Stored records:
____
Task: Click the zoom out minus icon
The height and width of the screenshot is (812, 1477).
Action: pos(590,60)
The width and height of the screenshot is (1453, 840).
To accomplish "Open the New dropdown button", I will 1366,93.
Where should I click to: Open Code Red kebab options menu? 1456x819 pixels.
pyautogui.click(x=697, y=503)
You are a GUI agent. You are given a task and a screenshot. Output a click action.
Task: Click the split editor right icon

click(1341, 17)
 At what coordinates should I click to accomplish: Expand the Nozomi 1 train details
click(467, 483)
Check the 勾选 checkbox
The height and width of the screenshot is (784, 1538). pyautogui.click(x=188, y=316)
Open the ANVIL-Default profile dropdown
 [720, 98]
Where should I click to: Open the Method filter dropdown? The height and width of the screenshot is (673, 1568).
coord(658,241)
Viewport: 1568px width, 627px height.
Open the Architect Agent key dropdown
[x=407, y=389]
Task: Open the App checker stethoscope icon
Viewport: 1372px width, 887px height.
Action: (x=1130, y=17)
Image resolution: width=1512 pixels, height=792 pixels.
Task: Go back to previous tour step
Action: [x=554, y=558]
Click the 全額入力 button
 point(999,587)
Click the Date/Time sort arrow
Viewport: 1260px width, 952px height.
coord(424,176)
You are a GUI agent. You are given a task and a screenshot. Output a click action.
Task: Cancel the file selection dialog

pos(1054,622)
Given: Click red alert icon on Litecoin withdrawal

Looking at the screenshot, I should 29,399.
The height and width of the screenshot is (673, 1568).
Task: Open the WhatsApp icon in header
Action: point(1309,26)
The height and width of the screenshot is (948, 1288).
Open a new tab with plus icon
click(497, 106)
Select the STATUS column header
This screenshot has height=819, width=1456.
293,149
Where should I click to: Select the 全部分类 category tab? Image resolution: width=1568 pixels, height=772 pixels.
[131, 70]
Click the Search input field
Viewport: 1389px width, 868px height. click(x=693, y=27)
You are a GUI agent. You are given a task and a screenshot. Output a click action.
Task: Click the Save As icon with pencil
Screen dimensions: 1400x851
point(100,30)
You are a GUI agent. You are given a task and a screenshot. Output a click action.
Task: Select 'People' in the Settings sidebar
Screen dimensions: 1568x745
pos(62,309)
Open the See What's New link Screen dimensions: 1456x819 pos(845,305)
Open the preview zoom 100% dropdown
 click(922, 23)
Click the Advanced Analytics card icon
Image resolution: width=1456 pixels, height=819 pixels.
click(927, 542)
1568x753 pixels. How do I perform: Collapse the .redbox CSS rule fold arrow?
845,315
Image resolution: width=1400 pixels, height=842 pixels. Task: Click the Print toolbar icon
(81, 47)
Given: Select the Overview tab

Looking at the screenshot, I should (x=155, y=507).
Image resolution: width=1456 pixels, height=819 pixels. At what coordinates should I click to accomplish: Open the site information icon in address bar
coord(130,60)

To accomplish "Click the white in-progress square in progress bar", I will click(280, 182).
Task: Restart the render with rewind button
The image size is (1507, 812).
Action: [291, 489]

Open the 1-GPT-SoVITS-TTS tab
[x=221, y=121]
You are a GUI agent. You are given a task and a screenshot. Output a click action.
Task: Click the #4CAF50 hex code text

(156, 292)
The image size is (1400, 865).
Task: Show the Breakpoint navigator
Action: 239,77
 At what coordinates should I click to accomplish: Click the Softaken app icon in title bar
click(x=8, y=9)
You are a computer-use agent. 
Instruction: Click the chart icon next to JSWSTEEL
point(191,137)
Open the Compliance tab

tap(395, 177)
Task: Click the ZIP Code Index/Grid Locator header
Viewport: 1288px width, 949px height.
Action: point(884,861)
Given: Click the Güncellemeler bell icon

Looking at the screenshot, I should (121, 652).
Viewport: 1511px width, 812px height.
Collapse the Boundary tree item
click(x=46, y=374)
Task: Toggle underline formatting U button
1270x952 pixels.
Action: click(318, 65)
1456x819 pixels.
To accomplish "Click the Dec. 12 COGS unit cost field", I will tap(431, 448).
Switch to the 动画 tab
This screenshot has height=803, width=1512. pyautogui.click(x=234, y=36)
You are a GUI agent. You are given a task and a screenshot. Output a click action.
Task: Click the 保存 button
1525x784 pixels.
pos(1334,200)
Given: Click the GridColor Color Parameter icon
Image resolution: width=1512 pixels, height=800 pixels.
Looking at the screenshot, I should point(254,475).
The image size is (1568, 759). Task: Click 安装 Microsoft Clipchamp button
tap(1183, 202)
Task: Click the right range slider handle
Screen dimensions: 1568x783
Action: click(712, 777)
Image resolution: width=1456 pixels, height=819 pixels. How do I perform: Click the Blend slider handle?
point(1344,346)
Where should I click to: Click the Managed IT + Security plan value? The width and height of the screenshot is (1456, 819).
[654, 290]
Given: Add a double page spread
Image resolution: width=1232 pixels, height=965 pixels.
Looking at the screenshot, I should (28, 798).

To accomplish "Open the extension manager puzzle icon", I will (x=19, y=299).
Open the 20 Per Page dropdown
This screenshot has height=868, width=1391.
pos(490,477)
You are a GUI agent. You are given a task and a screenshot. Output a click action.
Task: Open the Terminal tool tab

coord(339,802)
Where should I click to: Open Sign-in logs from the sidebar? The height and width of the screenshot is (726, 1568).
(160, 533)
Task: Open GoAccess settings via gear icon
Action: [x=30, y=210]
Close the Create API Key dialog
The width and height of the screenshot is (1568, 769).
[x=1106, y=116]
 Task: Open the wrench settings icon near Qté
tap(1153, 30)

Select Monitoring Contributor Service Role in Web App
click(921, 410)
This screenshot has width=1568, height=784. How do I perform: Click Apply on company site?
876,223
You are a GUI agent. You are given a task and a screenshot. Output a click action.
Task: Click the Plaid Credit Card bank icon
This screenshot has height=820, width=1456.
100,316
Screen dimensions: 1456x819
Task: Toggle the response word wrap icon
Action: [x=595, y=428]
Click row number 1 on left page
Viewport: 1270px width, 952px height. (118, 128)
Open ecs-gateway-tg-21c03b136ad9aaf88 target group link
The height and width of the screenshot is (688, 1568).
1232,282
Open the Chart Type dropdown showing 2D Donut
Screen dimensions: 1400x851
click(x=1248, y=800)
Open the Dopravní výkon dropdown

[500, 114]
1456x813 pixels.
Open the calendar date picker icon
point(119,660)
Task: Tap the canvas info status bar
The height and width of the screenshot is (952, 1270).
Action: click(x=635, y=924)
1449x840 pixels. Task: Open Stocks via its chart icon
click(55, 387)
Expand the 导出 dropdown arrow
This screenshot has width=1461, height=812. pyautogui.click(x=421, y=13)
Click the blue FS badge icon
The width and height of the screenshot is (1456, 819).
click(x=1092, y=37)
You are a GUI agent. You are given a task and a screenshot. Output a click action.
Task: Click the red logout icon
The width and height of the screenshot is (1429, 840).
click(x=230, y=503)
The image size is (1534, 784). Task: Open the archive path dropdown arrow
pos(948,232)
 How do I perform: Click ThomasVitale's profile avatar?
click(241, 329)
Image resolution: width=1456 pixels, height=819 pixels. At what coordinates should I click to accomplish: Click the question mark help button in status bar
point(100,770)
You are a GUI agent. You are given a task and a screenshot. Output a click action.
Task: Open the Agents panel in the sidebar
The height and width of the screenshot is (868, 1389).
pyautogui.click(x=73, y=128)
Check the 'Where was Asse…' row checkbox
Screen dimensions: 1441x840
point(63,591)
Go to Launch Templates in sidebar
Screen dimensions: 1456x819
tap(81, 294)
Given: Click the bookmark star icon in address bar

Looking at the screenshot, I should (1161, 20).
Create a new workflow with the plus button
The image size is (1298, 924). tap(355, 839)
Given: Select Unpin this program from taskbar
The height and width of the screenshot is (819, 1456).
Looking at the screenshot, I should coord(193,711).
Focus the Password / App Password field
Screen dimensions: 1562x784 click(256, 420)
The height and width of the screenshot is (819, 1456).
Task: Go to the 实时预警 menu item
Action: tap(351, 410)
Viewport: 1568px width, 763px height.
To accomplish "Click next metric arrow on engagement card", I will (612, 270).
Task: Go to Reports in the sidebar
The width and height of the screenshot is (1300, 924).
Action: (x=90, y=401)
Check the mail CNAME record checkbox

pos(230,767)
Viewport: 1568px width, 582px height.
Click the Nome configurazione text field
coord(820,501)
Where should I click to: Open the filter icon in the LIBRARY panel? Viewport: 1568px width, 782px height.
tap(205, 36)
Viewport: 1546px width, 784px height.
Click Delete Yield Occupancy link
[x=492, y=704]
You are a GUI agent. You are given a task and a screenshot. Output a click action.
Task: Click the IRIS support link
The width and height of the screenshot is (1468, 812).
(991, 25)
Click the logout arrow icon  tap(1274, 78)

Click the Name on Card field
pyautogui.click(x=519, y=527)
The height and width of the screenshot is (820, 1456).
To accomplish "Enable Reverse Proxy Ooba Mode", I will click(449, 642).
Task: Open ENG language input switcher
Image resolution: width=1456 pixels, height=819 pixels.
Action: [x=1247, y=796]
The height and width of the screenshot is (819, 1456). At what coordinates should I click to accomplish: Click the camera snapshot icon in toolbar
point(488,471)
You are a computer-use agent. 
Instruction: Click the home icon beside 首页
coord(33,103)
____
— YOUR TASK —
Scan the records for the string "will". Copy each line in which it appears.

— YOUR SOLUTION —
To accomplish "Open the New dropdown button", I will 1366,93.
To accomplish "Click the white in-progress square in progress bar", I will click(280, 182).
To accomplish "Click the Dec. 12 COGS unit cost field", I will tap(431, 448).
To accomplish "Open the extension manager puzzle icon", I will (x=19, y=299).
To accomplish "Click next metric arrow on engagement card", I will (612, 270).
To accomplish "Enable Reverse Proxy Ooba Mode", I will click(449, 642).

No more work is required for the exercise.